[Stored records]
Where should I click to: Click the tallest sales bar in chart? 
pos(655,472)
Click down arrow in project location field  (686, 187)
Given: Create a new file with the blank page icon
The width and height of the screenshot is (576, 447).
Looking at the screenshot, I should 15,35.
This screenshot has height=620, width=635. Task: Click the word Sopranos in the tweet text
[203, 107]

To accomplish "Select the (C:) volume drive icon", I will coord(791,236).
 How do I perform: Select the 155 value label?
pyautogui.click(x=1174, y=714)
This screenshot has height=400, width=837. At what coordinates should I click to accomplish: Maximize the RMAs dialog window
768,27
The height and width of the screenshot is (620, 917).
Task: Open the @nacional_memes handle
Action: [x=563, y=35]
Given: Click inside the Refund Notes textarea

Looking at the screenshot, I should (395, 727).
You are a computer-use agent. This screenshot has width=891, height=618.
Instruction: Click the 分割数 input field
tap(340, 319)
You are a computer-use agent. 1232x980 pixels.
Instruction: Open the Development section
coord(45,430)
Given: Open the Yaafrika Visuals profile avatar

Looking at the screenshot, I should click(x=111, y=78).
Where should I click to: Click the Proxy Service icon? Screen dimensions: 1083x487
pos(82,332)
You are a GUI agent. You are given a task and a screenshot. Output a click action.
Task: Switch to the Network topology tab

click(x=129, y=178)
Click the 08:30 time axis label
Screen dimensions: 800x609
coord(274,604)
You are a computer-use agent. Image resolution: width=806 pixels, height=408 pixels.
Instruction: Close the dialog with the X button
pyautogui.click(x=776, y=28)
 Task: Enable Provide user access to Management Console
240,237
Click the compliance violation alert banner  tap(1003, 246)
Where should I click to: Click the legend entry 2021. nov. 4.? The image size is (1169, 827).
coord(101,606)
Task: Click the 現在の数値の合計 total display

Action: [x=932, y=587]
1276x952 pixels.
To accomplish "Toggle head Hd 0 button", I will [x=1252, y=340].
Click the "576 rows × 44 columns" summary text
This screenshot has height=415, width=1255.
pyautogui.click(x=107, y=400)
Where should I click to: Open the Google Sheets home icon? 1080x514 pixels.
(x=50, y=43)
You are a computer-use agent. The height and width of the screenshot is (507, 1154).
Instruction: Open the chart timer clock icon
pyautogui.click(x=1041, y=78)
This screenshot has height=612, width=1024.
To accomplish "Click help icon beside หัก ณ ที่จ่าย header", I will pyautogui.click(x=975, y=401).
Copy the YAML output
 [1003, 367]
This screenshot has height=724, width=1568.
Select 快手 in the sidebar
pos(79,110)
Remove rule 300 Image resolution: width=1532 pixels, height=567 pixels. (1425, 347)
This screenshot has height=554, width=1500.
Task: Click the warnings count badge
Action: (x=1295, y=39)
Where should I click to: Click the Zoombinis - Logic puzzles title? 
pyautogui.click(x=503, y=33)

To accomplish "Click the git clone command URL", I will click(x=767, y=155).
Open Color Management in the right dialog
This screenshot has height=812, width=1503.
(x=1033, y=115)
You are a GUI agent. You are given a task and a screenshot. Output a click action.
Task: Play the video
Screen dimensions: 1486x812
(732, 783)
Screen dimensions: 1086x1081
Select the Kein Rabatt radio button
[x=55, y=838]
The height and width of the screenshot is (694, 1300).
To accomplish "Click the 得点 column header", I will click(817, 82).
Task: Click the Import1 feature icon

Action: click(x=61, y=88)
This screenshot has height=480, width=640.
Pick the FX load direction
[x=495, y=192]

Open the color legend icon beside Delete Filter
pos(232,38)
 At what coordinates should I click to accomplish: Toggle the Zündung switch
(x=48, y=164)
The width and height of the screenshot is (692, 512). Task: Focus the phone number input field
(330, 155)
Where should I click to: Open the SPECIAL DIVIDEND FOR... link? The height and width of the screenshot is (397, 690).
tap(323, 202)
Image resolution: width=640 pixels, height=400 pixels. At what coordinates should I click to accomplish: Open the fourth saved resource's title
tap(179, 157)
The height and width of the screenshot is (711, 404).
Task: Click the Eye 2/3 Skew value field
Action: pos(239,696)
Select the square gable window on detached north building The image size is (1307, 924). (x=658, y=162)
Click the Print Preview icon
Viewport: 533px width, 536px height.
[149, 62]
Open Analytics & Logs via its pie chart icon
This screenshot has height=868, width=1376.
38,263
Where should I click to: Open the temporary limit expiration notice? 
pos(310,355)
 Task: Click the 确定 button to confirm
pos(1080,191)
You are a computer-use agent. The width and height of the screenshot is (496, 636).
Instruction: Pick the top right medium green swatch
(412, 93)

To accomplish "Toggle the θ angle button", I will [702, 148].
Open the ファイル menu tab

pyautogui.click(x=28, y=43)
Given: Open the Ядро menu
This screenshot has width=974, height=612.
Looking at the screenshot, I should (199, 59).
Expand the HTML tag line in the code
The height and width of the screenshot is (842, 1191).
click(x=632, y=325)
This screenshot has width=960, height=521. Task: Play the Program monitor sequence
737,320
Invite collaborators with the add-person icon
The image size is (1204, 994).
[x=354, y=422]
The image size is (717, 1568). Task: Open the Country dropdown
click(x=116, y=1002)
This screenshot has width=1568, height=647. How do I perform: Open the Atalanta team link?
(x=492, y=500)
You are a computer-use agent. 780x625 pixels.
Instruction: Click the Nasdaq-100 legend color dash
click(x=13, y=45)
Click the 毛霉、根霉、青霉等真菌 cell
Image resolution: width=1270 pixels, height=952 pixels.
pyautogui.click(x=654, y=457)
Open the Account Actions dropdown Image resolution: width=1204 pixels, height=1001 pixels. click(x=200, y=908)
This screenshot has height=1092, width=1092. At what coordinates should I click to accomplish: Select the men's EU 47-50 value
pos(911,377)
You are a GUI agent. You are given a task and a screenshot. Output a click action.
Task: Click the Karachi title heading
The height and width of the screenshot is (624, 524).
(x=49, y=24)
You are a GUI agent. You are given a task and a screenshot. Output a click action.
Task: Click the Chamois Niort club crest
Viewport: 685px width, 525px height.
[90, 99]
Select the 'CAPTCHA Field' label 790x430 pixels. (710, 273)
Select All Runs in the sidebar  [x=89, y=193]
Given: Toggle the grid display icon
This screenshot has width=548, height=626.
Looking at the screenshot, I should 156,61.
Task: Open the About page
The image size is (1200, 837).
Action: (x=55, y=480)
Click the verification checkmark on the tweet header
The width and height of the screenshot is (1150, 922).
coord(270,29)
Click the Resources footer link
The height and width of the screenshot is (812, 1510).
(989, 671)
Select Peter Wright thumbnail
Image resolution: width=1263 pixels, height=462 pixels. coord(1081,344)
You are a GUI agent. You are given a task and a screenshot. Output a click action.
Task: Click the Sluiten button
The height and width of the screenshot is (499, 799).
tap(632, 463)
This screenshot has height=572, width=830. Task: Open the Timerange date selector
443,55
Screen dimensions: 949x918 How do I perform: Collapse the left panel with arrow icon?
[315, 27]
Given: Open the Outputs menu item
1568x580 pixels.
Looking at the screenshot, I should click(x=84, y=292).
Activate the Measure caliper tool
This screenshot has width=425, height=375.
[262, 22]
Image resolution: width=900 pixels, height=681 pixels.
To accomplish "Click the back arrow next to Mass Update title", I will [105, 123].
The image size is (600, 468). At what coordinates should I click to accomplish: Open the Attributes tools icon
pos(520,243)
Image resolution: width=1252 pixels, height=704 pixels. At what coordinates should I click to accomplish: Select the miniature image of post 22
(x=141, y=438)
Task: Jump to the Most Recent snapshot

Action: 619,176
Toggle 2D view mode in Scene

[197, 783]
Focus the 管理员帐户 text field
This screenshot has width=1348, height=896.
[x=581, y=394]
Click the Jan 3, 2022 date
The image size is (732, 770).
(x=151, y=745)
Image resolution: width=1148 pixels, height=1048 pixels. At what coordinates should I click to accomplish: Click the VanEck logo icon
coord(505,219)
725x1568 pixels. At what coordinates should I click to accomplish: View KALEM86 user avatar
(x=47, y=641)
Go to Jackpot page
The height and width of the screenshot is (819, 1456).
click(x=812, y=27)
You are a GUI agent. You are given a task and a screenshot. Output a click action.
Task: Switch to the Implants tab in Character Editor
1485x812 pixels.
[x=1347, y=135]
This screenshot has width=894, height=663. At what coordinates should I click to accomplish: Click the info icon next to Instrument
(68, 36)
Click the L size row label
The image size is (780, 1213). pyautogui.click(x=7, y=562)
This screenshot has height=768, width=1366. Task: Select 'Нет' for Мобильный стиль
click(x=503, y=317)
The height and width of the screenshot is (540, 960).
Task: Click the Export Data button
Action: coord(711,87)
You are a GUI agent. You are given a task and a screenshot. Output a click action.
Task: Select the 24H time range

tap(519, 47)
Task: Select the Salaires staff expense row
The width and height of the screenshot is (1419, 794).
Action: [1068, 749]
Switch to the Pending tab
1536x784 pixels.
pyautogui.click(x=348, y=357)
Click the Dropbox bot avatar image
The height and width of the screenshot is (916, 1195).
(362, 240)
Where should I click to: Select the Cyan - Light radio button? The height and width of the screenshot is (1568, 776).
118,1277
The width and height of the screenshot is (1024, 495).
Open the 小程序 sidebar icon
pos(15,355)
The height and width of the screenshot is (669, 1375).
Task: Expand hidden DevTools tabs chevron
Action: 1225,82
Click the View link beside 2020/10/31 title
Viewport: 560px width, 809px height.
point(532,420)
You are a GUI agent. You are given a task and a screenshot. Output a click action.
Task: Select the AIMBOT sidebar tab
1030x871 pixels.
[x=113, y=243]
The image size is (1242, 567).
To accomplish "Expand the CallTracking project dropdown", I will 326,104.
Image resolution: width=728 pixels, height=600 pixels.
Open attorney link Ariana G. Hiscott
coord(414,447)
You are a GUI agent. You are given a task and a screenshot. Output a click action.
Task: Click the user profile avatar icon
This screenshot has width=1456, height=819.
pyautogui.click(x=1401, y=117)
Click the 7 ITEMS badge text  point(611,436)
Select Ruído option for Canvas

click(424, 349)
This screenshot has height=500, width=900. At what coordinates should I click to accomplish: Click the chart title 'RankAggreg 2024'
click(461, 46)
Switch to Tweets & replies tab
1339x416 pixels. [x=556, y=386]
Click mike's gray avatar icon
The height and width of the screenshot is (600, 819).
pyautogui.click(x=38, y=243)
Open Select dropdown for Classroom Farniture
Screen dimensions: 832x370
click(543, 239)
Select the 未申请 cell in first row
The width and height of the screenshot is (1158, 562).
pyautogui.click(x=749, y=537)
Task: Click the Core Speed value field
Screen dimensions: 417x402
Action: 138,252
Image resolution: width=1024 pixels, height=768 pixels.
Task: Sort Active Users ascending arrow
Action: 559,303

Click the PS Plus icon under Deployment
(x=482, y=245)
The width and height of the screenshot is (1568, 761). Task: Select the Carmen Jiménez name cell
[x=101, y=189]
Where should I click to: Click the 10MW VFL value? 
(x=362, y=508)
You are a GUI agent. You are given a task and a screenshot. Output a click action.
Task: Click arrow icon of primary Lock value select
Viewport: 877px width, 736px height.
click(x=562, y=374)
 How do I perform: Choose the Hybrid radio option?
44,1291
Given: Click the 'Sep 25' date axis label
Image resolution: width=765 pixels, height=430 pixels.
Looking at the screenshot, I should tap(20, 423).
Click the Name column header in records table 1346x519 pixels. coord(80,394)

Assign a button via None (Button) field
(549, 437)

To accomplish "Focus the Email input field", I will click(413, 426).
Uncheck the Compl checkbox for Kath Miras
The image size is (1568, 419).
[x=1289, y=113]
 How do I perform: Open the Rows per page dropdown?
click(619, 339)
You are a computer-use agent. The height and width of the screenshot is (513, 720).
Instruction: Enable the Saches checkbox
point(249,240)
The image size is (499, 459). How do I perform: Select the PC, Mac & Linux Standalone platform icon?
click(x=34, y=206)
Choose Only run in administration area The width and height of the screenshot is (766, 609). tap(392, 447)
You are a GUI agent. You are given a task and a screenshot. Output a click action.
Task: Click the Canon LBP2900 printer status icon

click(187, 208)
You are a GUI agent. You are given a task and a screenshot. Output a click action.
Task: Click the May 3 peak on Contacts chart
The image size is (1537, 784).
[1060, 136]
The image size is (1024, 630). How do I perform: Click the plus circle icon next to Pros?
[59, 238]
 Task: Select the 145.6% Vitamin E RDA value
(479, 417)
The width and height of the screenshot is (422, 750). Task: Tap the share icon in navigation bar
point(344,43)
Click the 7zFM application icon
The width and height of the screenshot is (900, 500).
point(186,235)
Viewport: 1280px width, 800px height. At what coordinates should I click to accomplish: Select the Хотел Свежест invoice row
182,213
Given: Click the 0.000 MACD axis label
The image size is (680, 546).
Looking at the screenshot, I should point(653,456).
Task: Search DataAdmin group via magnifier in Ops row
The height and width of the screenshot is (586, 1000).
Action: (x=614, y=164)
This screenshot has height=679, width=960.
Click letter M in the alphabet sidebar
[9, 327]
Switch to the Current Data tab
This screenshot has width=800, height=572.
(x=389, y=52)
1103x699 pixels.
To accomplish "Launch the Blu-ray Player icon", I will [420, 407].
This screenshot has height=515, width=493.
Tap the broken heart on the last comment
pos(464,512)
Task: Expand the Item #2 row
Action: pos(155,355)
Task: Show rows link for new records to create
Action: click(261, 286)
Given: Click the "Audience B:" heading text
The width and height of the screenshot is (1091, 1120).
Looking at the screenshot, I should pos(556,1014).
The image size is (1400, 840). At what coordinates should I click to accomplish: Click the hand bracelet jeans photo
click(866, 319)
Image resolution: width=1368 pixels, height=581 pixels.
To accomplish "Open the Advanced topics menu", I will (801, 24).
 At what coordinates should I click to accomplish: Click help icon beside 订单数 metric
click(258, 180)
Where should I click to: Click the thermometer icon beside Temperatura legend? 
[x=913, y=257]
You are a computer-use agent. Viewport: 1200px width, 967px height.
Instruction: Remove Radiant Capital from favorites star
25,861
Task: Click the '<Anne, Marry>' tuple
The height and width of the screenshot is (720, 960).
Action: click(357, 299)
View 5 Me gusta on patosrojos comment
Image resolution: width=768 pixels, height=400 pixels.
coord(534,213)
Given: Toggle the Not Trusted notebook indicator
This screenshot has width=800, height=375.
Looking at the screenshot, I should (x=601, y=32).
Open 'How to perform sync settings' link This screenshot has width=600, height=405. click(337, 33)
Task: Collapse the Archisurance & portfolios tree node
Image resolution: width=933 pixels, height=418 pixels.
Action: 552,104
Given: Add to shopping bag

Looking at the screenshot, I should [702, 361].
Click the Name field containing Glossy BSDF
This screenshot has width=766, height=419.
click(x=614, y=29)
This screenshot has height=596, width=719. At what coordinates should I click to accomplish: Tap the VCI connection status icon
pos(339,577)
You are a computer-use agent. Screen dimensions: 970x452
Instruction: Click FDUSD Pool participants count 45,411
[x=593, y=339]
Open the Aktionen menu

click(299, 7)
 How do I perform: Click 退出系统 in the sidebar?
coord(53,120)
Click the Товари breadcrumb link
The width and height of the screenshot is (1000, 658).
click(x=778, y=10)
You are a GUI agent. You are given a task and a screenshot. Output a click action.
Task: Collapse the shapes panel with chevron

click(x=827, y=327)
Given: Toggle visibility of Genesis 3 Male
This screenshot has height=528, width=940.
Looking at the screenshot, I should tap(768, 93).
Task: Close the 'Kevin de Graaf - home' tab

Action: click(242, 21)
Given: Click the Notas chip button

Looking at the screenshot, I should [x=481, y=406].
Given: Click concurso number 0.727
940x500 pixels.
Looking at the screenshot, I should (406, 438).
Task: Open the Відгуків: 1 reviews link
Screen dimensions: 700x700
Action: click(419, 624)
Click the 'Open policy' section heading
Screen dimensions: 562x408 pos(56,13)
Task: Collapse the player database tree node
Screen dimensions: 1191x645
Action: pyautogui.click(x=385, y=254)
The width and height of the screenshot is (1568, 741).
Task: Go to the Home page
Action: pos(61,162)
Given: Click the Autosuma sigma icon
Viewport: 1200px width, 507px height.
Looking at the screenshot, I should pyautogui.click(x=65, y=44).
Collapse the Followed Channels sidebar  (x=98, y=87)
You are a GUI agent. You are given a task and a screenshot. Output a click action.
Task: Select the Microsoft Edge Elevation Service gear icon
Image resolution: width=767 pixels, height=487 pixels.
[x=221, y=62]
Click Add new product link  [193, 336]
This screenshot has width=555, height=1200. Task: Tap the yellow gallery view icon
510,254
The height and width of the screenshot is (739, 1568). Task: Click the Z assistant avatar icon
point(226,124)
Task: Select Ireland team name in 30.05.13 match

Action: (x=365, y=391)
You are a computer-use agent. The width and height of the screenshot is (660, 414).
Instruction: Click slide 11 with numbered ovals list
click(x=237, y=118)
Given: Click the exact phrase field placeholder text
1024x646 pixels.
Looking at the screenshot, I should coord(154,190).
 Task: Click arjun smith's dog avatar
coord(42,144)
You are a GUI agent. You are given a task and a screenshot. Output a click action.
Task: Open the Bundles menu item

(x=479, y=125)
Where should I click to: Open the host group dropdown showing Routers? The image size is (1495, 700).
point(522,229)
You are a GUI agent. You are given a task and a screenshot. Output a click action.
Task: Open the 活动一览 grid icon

How to complete this task:
In the lines above, locate the string "header". Copy every line where it occurs.

Result:
To accomplish "Click help icon beside หัก ณ ที่จ่าย header", I will pyautogui.click(x=975, y=401).
To accomplish "Click the 得点 column header", I will click(817, 82).
Click the verification checkmark on the tweet header
Click the Name column header in records table 1346x519 pixels. coord(80,394)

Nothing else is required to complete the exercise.